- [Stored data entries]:
+ + +

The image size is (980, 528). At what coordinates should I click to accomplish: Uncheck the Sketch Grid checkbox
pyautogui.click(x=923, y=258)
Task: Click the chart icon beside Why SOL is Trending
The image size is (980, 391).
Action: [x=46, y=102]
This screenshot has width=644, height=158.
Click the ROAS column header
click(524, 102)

+ + +

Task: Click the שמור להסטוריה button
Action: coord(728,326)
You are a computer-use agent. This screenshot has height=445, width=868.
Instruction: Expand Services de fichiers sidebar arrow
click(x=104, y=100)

+ + +

- [Work instructions]: Count how many lines in the entries contain "This", then state that number alone.

- [Answer below]: 2